Anche perché, proprio per gli oneri sanitari, viene delineata una doppia corsia dalla legge di Bilancio (articolo 1, commi 679 e 680 della legge 160/2019):
1. il contante può ancora essere usato per i medicinali, i dispositivi medici e le prestazioni sanitarie rese da strutture pubbliche o private accreditate al Servizio sanitario nazionale;
2. per tutte le altre spese mediche detraibili è invece necessario pagare con mezzi tracciabili (bancomat, carte di credito, carte prepagate, bonifici, assegni bancari e circolari o altri sistemi).
La novità è passata un po’ inosservata tra le famiglie, ma ha già iniziato a far discutere gli addetti ai lavori. Ad esempio, una visita specialistica presso un libero professionista non può più essere saldata in contanti. Mentre l’acquisto di un cuscino ortopedico con marcatura Ce – in quanto dispositivo medico – ammette ancora il cash.
Chi non ci fa caso rischia di scoprire solo tra più di un anno di non aver diritto allo sconto fiscale. Cioè quando, nel 2021, andrà a dichiarare redditi e spese sostenuti quest’anno. Ma non solo.
Bisognerà anche capire come dovrà essere documentata la modalità di pagamento, tenuto conto che medici, farmacie e altri operatori comunicano già al Sistema tessera sanitaria (Sts) molte tipologie di spese mediche. Che poi confluiscono nella dichiarazione dei redditi precompilata. Tra l’altro, dal 1° gennaio la comunicazione delle spese a Sts include anche l’indicazione dello strumento di pagamento (contanti o mezzo tracciabile).
Le istruzioni dell’agenzia delle Entrate saranno fondamentali. Per altri sconti fiscali che non ammettono il cash – dal bonus mobili alle erogazioni liberali – al contribuente viene chiesto di conservare le ricevute dei bonifici, le ricevute di avvenuta transazione per i pagamenti con carte, la documentazione di addebito sul conto corrente. Oltre, naturalmente, al giustificativo della spesa (scontrino, ricevuta o fattura).

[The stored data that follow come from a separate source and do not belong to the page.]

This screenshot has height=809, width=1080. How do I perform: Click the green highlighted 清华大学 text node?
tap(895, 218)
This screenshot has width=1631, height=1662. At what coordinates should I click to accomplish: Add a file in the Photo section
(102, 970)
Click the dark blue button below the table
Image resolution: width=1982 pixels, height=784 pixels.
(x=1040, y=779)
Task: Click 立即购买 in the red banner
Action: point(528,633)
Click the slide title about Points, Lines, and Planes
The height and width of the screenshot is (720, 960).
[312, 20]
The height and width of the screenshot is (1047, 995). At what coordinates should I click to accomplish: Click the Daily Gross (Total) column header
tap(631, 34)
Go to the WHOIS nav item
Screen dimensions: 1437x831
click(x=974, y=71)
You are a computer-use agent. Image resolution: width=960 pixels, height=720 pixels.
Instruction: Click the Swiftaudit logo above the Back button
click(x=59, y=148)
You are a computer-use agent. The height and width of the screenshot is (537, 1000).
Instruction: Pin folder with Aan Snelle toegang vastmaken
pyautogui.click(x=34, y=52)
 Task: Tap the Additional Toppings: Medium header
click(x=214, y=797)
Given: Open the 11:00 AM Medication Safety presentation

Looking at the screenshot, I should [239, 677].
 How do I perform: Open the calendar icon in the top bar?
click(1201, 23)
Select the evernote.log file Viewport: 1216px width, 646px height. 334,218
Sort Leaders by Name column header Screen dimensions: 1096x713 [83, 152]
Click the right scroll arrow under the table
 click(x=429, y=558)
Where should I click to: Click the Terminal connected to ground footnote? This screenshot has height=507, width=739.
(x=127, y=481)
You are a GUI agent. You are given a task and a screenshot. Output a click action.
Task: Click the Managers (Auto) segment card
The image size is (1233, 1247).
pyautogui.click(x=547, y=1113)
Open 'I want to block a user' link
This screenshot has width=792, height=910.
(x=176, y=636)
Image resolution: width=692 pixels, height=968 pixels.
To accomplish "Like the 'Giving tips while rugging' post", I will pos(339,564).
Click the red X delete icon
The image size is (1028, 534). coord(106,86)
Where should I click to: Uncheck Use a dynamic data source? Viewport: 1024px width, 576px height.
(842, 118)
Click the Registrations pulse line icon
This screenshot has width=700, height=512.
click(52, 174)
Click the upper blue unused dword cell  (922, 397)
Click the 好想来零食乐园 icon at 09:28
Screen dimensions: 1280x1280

Quando si versa con assegno, poi, la circolare 13/E/2019 richiede che la modalità di pagamento risulti anche dalla ricevuta. Cosa che peraltro succede già da tempo nel caso dello scontrino “parlante” con il codice fiscale.
Per evitare di dover andare a caccia di estratti conto tra un anno, è consigliabile conservare la prova del pagamento. Almeno finché il quadro non sarà del tutto chiarito. Non è azzardato prevedere che questa stretta produrrà un incentivo in più ad accettare la dichiarazione precompilata così com’è, per quei contribuenti che non hanno grandi modifiche da far valere.
Ma c’è anche un’altra facile previsione, peraltro contenuta nella stessa relazione tecnica alla manovra: molti italiani perderanno per strada i bonus. L’Erario stima di risparmiare 496 milioni di euro, includendo le altre detrazioni al 19 per cento.